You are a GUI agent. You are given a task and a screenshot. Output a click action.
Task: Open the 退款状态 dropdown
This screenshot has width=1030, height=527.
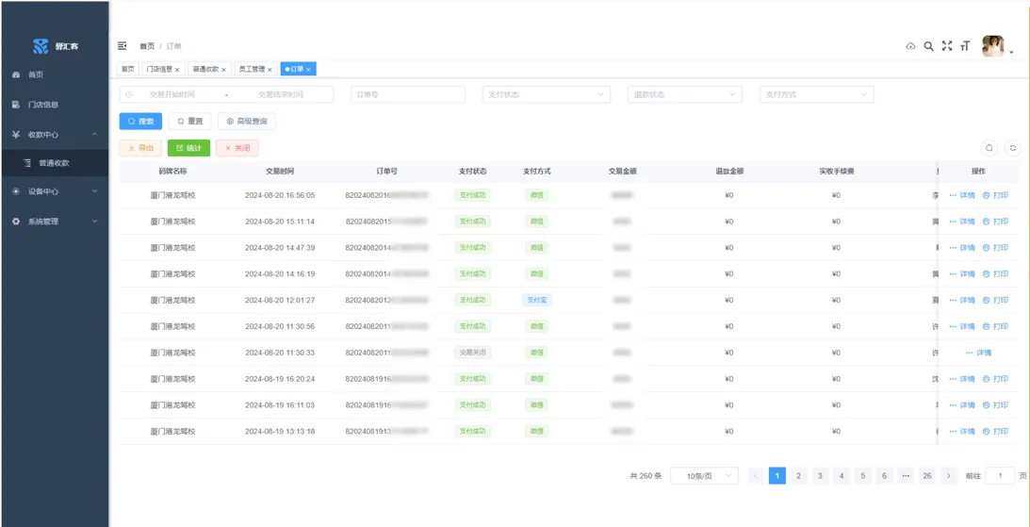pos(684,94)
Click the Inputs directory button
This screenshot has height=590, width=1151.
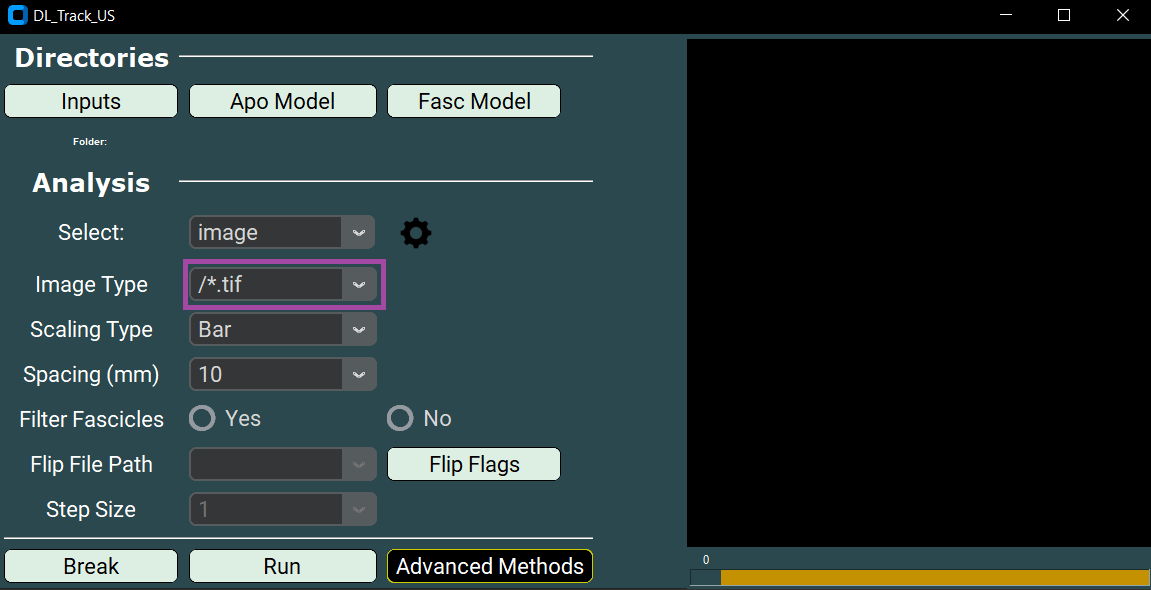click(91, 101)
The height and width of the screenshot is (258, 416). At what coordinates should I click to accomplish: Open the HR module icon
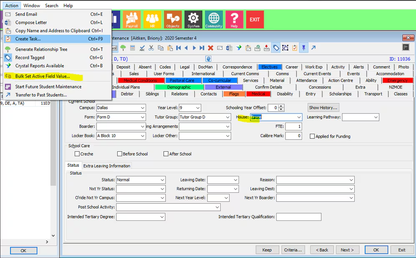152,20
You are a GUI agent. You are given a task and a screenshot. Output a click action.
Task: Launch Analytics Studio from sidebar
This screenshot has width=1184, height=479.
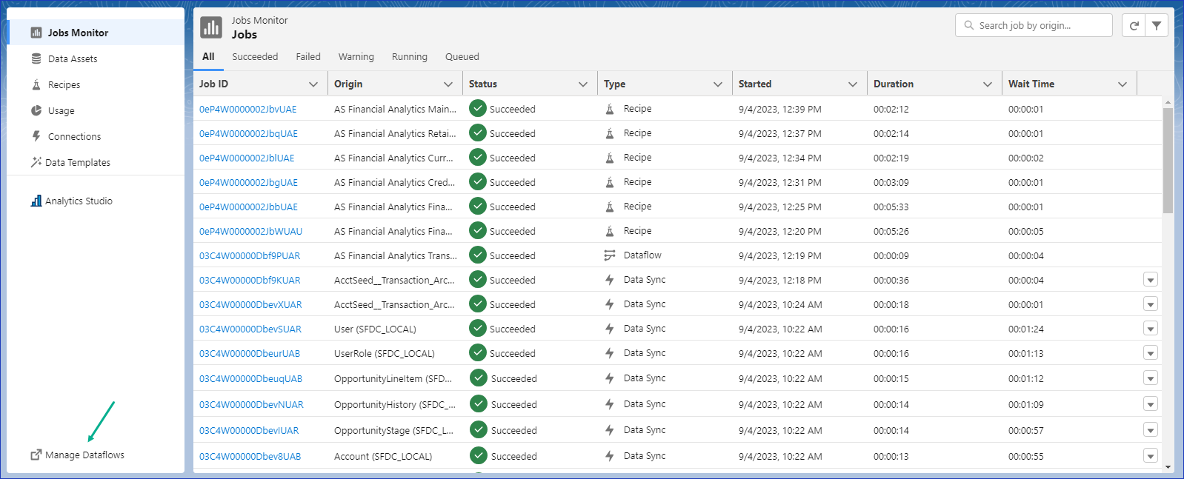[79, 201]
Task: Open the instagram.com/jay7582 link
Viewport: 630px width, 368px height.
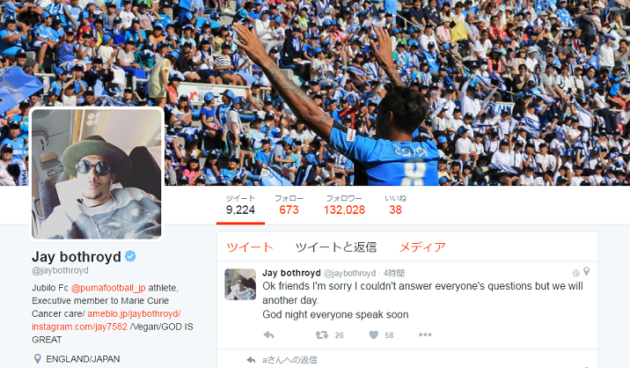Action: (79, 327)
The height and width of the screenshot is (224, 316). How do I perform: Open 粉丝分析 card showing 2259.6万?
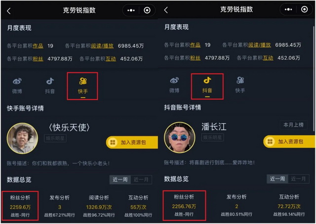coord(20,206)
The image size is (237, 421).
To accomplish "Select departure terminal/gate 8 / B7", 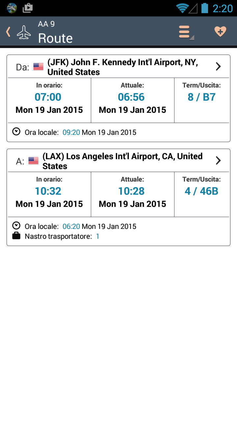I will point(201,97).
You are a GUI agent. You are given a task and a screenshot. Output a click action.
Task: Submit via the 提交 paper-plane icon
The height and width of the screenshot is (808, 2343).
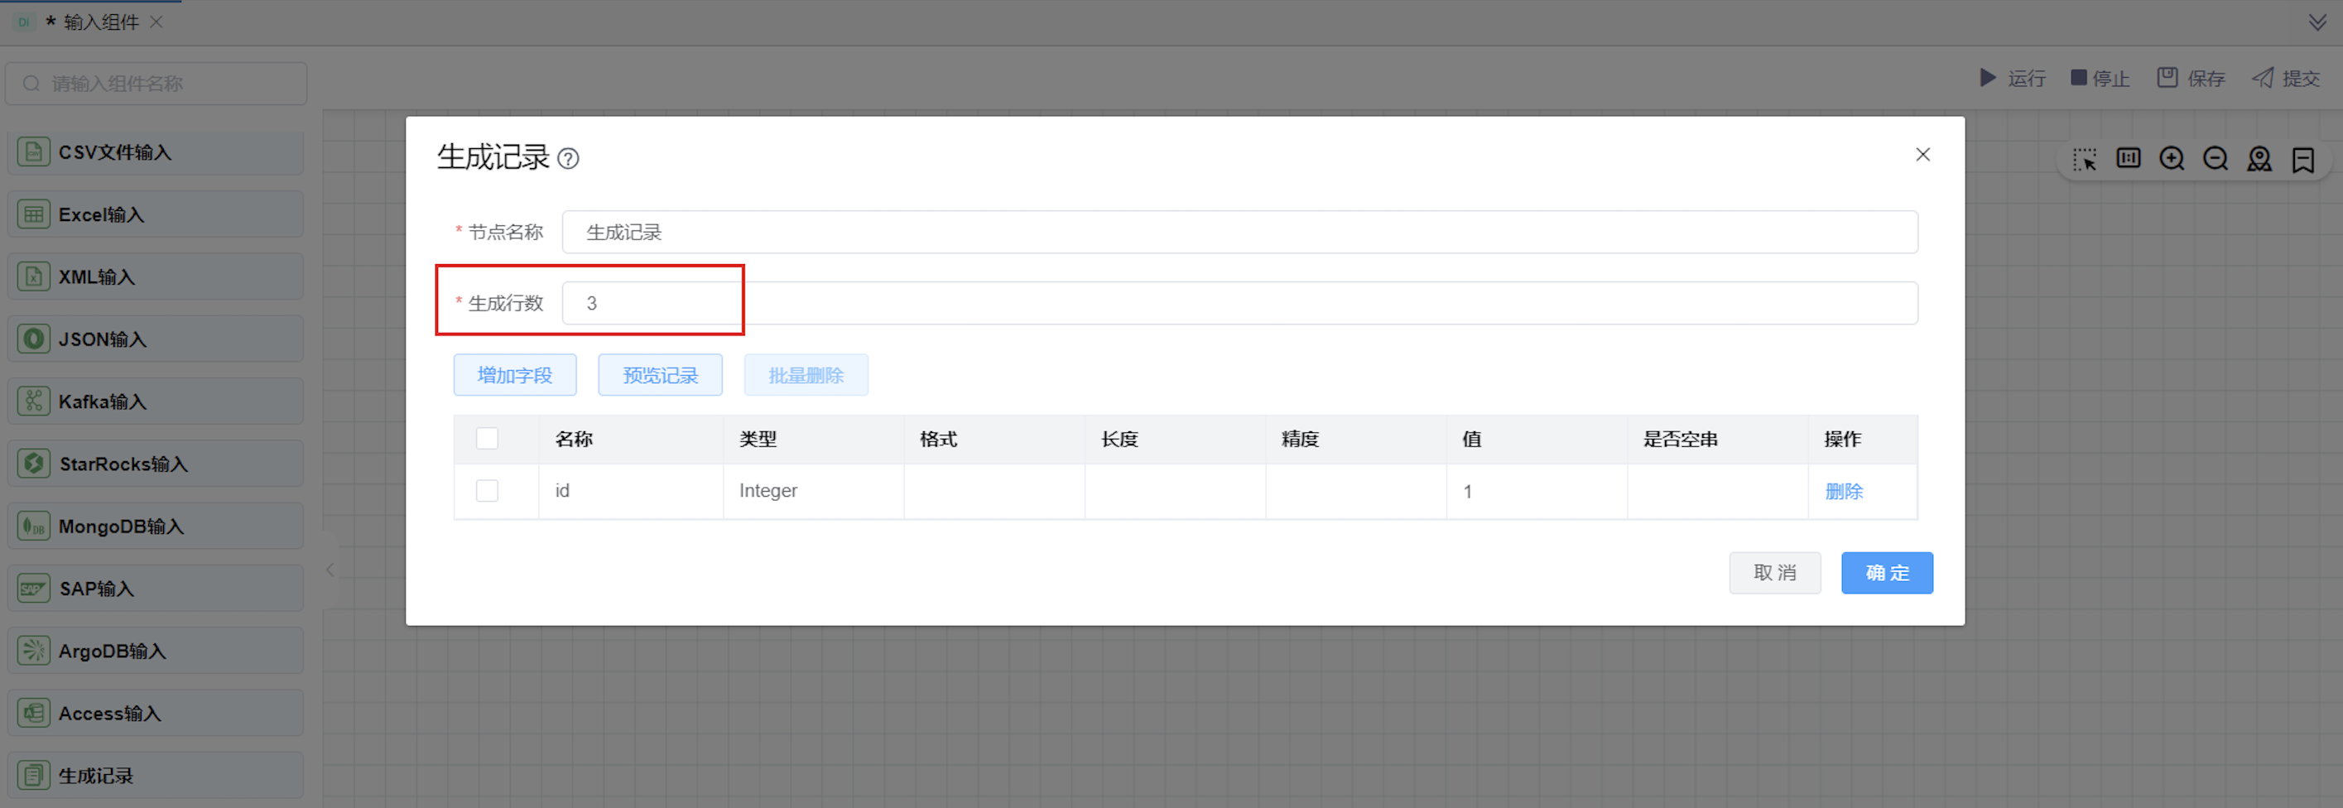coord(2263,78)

Exercise brief:
Starting at the line containing "Task: Open the instagram.com/jay7582 link" and ending at the line containing "coord(20,206)", reproduce every line of the items, requests included, multiplying each click coordinate in the answers by 0.65 and rounding it to a whole number, with halves rounded up. Omit the pictures from the reproduction.

Answer in full:
Task: Open the instagram.com/jay7582 link
Viewport: 630px width, 368px height.
Action: (51, 213)
The height and width of the screenshot is (224, 316). How do I perform: Open 粉丝分析 card showing 2259.6万?
coord(13,134)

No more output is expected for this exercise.